* WHAT THE EXERCISE ASKS *
Note each line in the data below that holds "computer", and copy it.

Stored records
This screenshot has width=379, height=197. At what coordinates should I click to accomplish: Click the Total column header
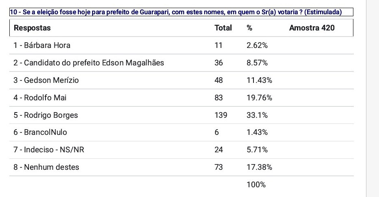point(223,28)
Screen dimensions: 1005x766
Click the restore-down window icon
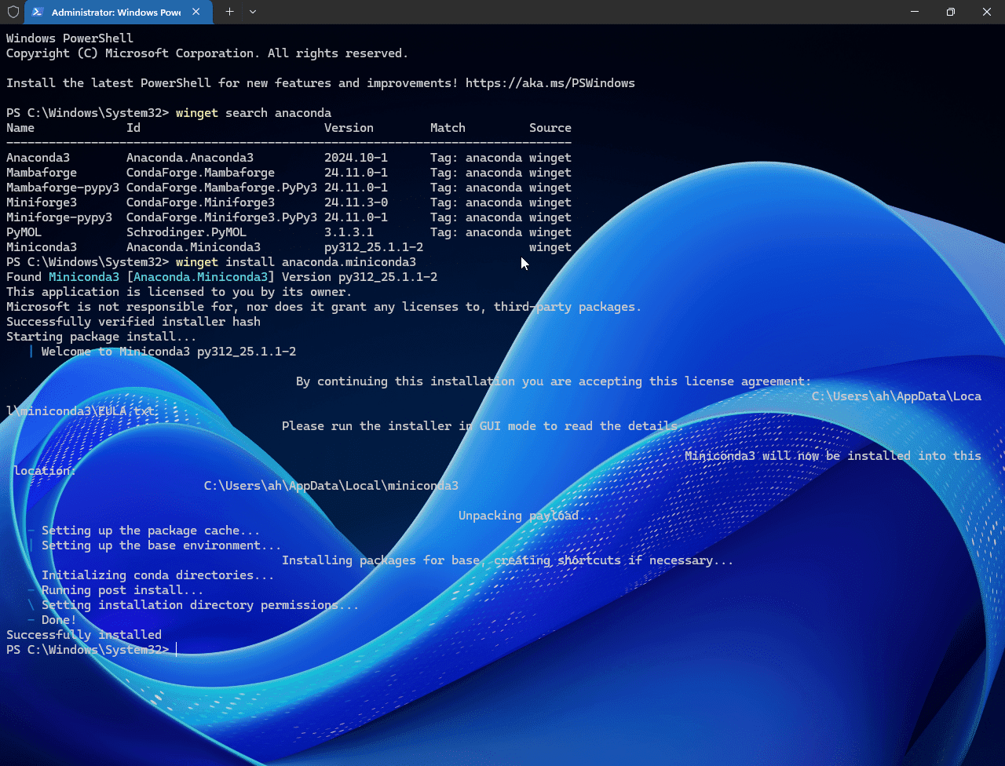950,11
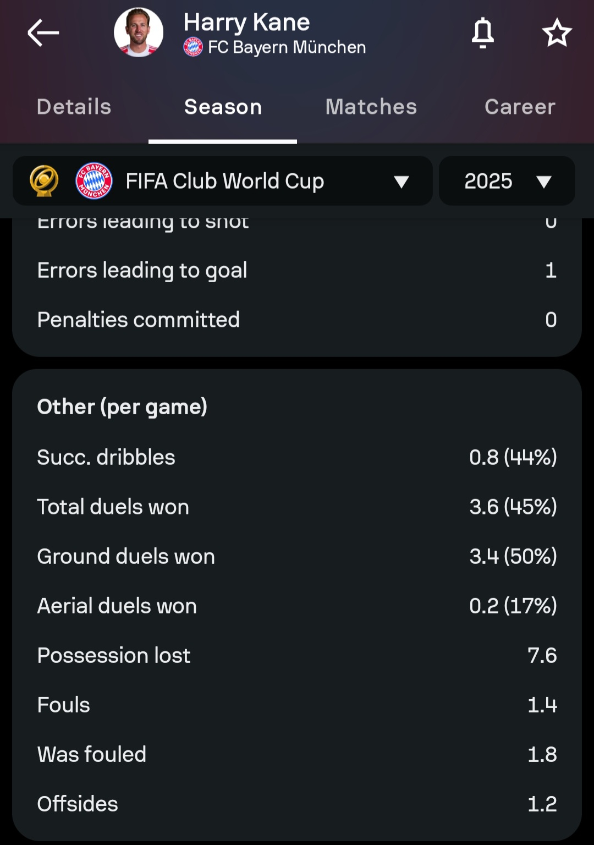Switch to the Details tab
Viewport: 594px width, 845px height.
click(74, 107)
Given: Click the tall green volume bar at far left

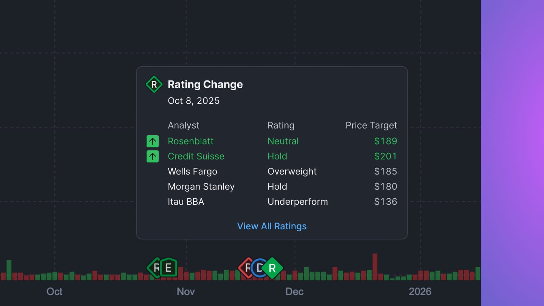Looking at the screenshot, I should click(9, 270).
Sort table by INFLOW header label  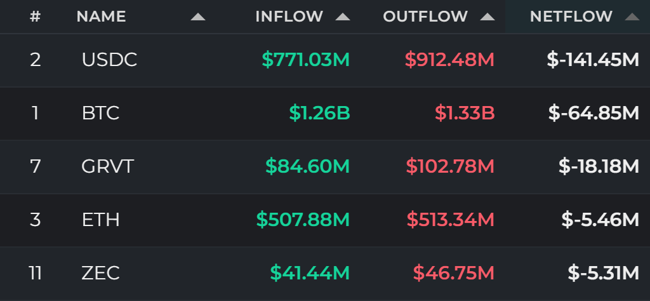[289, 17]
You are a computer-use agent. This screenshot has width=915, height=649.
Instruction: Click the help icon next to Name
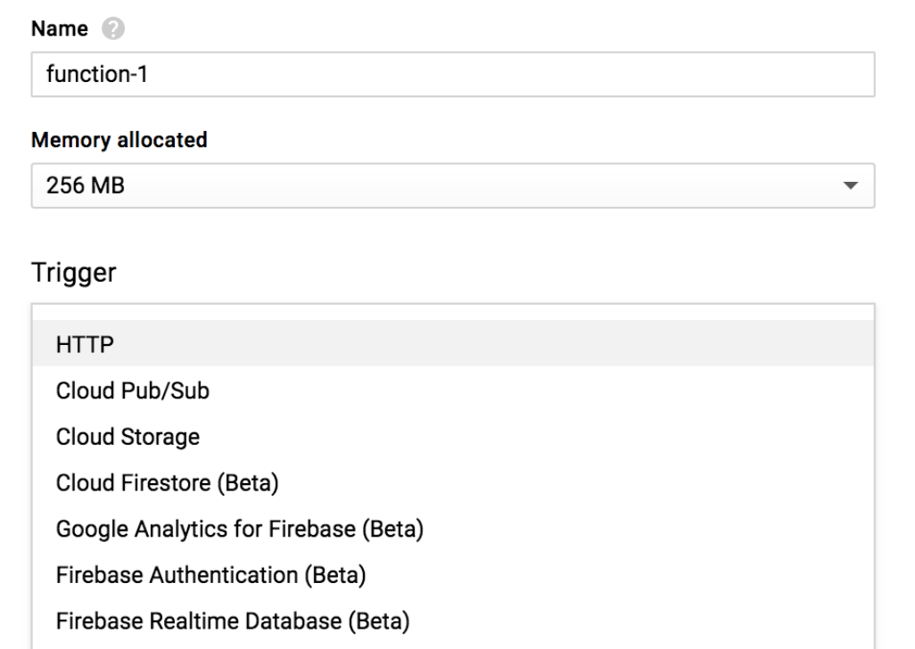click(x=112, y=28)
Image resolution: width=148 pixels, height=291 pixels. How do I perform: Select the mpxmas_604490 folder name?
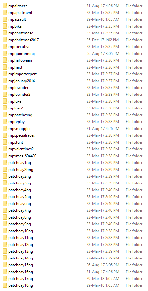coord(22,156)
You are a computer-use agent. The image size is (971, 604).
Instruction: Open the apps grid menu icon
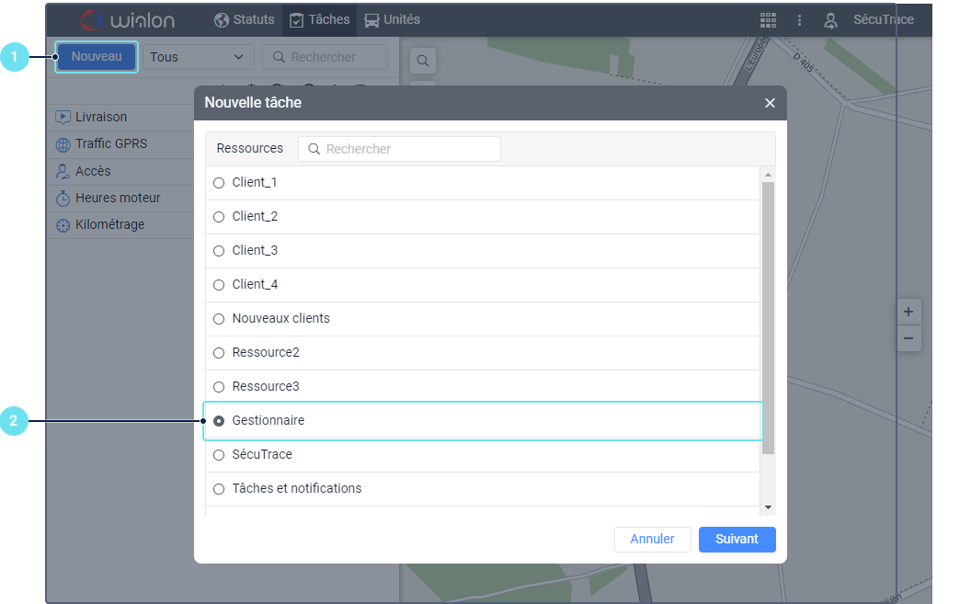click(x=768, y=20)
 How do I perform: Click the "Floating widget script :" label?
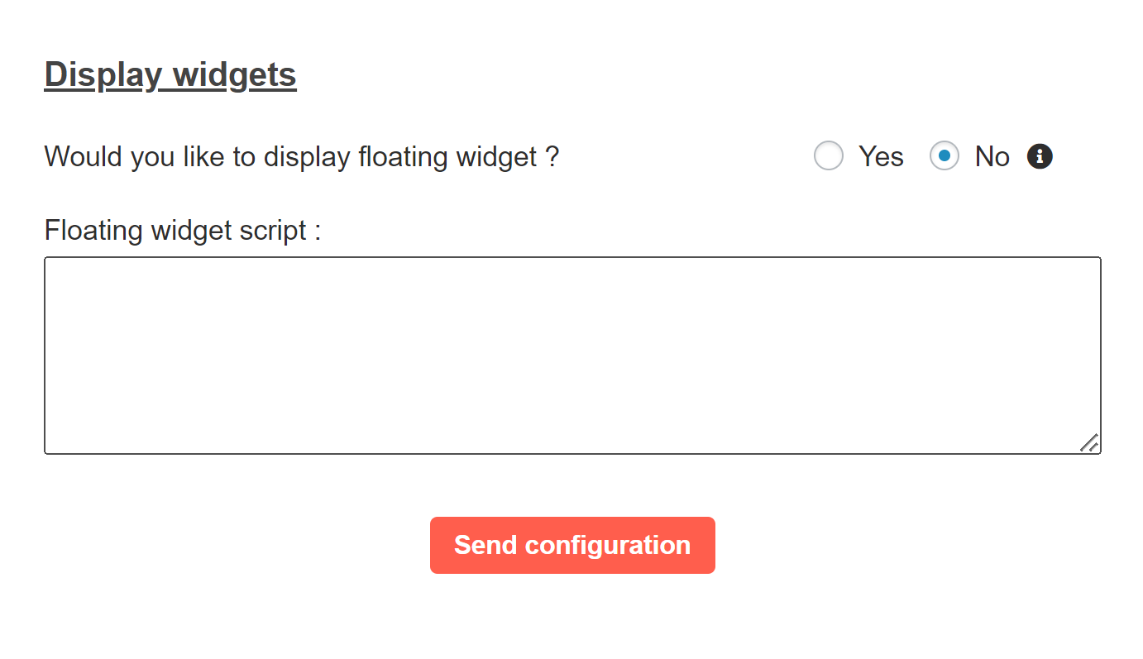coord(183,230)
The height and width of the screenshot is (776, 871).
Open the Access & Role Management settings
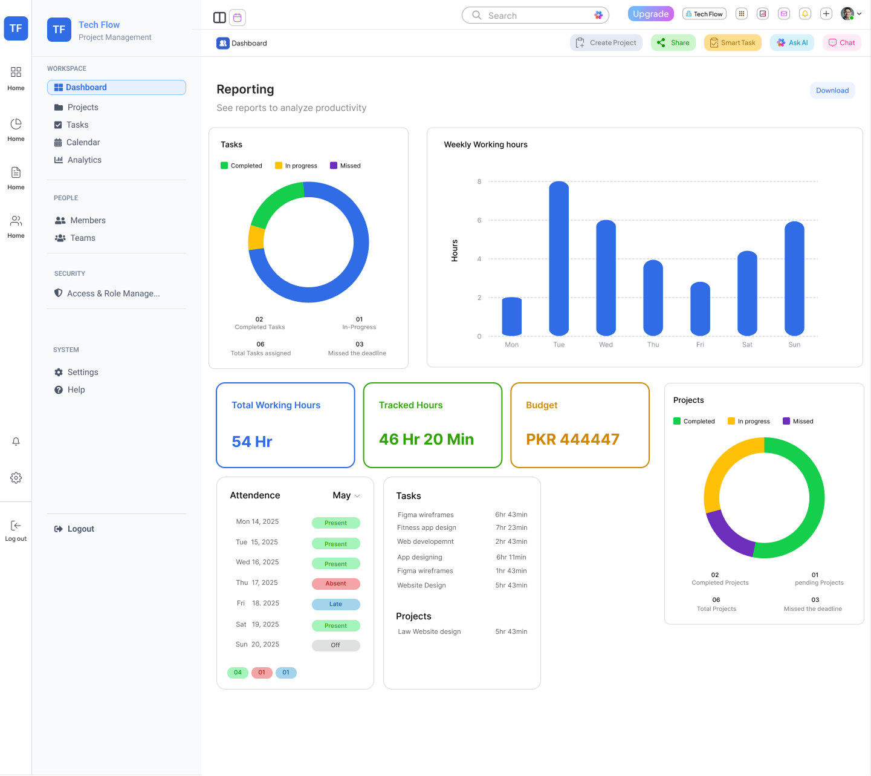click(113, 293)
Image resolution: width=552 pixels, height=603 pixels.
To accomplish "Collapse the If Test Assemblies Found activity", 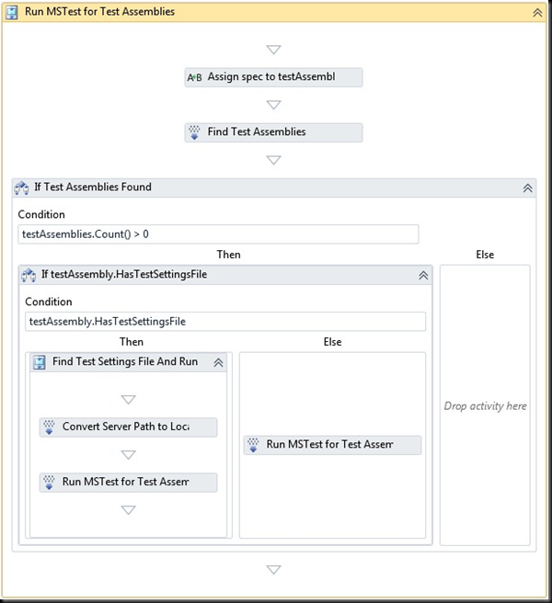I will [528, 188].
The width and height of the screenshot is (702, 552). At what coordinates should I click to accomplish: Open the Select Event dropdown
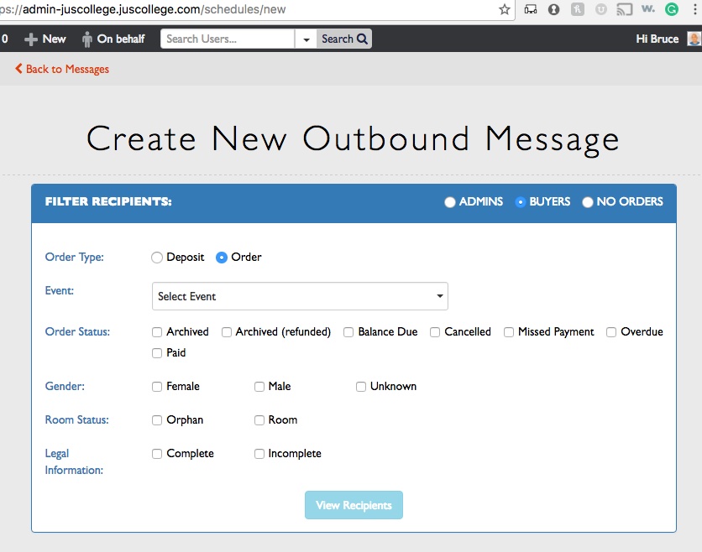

* SOLUTION FOR THIS PROBLEM *
You are a computer-use agent. This screenshot has width=915, height=649.
You are a computer-use agent. The image size is (971, 604).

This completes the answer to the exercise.